## Given text
= = = = =

The Southern Poverty Law Center (SPLC)
on Tuesday filed a lawsuit against South Carolina and medical
professionals charging that they violated the constitutional rights
of an intersex baby.
The child, now 8, is identified in
documents only by the initials M.C.
M.C., who identifies as a boy, was born
with an intersex condition, which is a difference in reproductive or
sexual anatomy that doesn't fit the typical definition of male or
female.
At 16 months old, M.C. was in the care
of the South Carolina Department of Social Services. Doctors and
department officials decided that the child should undergo sex
assignment surgery to make M.C. a girl.
M.C.'s adoptive parents, Mark and Pam
Crawford, allege that the surgery was not necessary and that it
robbed their child of not only his healthy genital tissue but also of
the opportunity to decide what should happen to his own body.
“By performing this needless surgery,
the state and doctors told M.C. that he was not acceptable or
loveable the way he was born,” said Pam Crawford. “They
disfigured him because they could not accept him for who he was –
not because he needed any surgery. M.C. is a charming, enchanting
and resilient kid. We will not stop until we get justice for our
son.”
“It was shocking,” Mark Crawford
said. “I would have thought that by 2006, when the surgery was
done, there would have been enough red flags waved in the face of all
these medical specialists there would have been a lot more caution
before anybody approved surgery like this that wasn't medically
necessary.” (The audio is embedded on this page. Visit
our video library for more videos.)
The lawsuit was filed in state (M.C.
v. Medical University of South Carolina) and federal (M.C. v.
Aaronson) court. Defendants include the South Carolina
Department of Social Services, Greenville Hospital System, Medical
University of South Carolina and individual employees, including Dr.
Ian Aaronson, a Charleston-based urologist.

= = = = =

## Data block
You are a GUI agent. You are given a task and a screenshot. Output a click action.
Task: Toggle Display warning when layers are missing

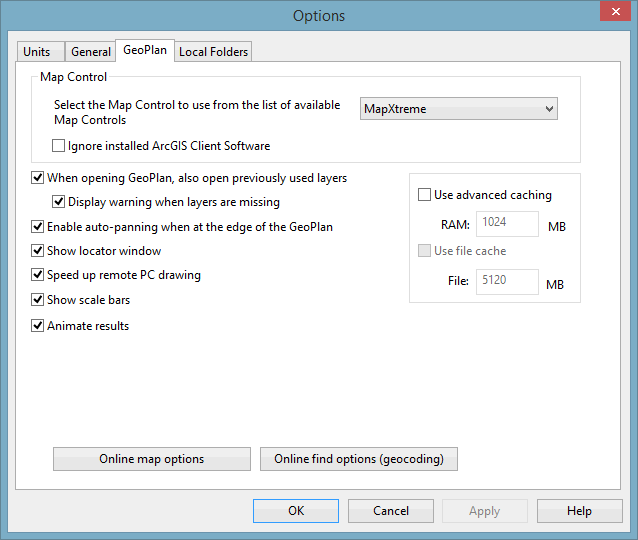point(59,202)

= = = = =

## Instructions for the task
Could you return, word for word, the part of the article on the SPLC lawsuit from "M.C., who identifies" to "M.C. a girl."?

## Exercise output
M.C., who identifies as a boy, was born
with an intersex condition, which is a difference in reproductive or
sexual anatomy that doesn't fit the typical definition of male or
female.
At 16 months old, M.C. was in the care
of the South Carolina Department of Social Services. Doctors and
department officials decided that the child should undergo sex
assignment surgery to make M.C. a girl.